* Brief 1 *
In the forum thread about the poem "Thirst," what does the poster say "plump" means as a verb?
* Brief 2 *
Extend the forum thread about the poem "Thirst," picking up after its last post.

* Passage provided *
•••••

Thirst
#5
(01-10-2016, 07:57 AM)Achebe Wrote:  I wrote a crit earlier, but you didn't find it 'constructive' enough, so I replaced it with the version above.
The image you're trying to create is undermined by factual inaccuracy and glaringly false analogies.

On the other hand, some of the lines read quite well, so you've certainly got a knack for writing.
Wait, what other crit? When I look at the thread I only see my two posts before yours ... am I missing something? 

Anyway, thank you for your feedback. I don't agree with a lot of what you've said (of course oil isn't ACTUALLY dinosaur's blood, the language is pretty blatantly figurative), but you've still given me some good suggestions to think about.

Thank you for your feedback, Erthona! There are a couple of things I want to comment on/ask about specifically:

(01-10-2016, 10:45 PM)Erthona Wrote:  Pumped into the sky to burn, the warmth of prehistoric heartbeats melts the ice to water palm trees. (Use enjambment judiciously) Is this a sentence? What is pumped? Pumped is the verb, but there is no subject, following pumped is a dependent clause. 
The subject is "the warm of prehistoric heartbeats". Maybe the meaning isn't entirely clear, but strictly speaking it is grammatically correct.

(01-10-2016, 10:45 PM)Erthona Wrote:  Larva plump like rice in stagnant swamps. (Dependent clause. No verb in this one. "Larva was/is plump...")
Plump IS a verb. Or, rather, plump can be used as a verb, adjective, noun, OR adverb, depending on the context.  As a verb, "plump" means "to grow plump". I think it works very well in this context, but if you disagree I'll consider changing it. 

(01-10-2016, 10:45 PM)Erthona Wrote:  The siren clout of dino-blood's (dino's-blood's, personally I'd write the word out, the poem gains nothing from the abbreviated "dino", calls to mind the "Flintstones" ) temptation draws them from the tropics. (Again ad hoc use of enjambment. I'm sorry but this whole line is just awkwardly said. If the writer is meaning to say that the burning of fossil fuels is warming the environment and causing the mosquitoes that carry malaria to move beyond their normal range, it is not very clear, nor very elegant. I think it starts with "siren clout" which should be "siren's clout", but either way it is a clumsy usage. Sorry, don't mean to be harsh, but it just is and another needs to be found. I can appreciate trying to avoid cliche, but "siren's draw" would be better than "clout". Plus with "blood" being so close it is easy to think of "clot".) 
Well, to be fair, I used clout specifically because of the similarity with clot to keep the whole blood metaphor consistent throughout. But your other comments are well put. You are correct about what the attempted meaning of the phrase was. I'll fiddle with this more to make it more apparent.

•••••

[Pixel coordinate grounding data]
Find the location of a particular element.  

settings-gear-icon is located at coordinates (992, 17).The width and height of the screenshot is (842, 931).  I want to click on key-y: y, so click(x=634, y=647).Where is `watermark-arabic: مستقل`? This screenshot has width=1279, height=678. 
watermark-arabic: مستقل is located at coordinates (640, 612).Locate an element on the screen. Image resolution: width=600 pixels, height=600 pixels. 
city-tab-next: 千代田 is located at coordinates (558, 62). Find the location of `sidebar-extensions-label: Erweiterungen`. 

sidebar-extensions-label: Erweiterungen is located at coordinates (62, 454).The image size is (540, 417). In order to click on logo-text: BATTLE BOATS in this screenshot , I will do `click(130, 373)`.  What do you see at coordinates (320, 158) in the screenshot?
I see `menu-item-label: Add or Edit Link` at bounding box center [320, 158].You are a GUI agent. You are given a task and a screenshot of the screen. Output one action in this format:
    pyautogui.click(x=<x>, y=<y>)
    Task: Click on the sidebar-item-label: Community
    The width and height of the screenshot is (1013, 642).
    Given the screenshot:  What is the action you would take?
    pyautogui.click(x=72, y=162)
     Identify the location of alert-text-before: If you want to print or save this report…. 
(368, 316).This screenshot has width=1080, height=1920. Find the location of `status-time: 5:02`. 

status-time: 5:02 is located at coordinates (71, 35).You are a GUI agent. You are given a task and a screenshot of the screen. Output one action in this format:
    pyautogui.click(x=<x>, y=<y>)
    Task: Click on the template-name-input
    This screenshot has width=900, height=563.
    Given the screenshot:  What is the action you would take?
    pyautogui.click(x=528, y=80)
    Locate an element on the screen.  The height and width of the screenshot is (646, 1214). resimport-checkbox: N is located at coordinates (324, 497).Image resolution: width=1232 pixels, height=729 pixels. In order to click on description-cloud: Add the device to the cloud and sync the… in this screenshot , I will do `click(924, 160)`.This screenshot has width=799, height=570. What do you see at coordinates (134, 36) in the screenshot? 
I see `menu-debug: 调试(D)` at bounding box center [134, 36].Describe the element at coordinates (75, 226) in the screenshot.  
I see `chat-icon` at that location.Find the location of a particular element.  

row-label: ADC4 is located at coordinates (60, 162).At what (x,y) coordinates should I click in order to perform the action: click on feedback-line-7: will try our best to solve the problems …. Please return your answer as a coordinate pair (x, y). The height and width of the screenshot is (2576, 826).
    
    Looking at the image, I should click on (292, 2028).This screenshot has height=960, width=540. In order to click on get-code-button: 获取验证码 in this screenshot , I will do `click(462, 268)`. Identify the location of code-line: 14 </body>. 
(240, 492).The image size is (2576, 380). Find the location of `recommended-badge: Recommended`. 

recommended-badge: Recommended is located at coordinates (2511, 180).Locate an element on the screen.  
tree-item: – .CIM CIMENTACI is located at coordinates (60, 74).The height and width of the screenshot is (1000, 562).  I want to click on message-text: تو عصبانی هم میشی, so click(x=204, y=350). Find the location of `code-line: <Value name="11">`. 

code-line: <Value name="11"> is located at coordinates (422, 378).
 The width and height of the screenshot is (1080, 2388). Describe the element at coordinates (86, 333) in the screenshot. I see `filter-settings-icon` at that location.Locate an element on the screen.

•••••

* Answer box 1 *
To grow plump.

* Answer box 2 *
(01-10-2016, 10:45 PM)Erthona Wrote:  Led astray, bearing minuscule conquistadors: protozoans wave their whip-like flags and pray in chapels made of chitin. I had to read this line several times before I understood the meaning. I think a better word than bearing is in order, maybe "infected by". In this situation "Bearing" is to ambiguous, and this is a place one does not want to be ambiguous, although I do like the image "minuscule conquistadors". Don't really get the reference to the "chapel of chitin". That doesn't really seem to fit what is being said.
Well, mosquitoes are made of chitin (or, rather, their exoskeletons are). So chapel of chitin is just referring to them being inside the mosquitoes, and chapels is just trying to emphasize the conquistador analogy, as they were so heavily motivated by religion.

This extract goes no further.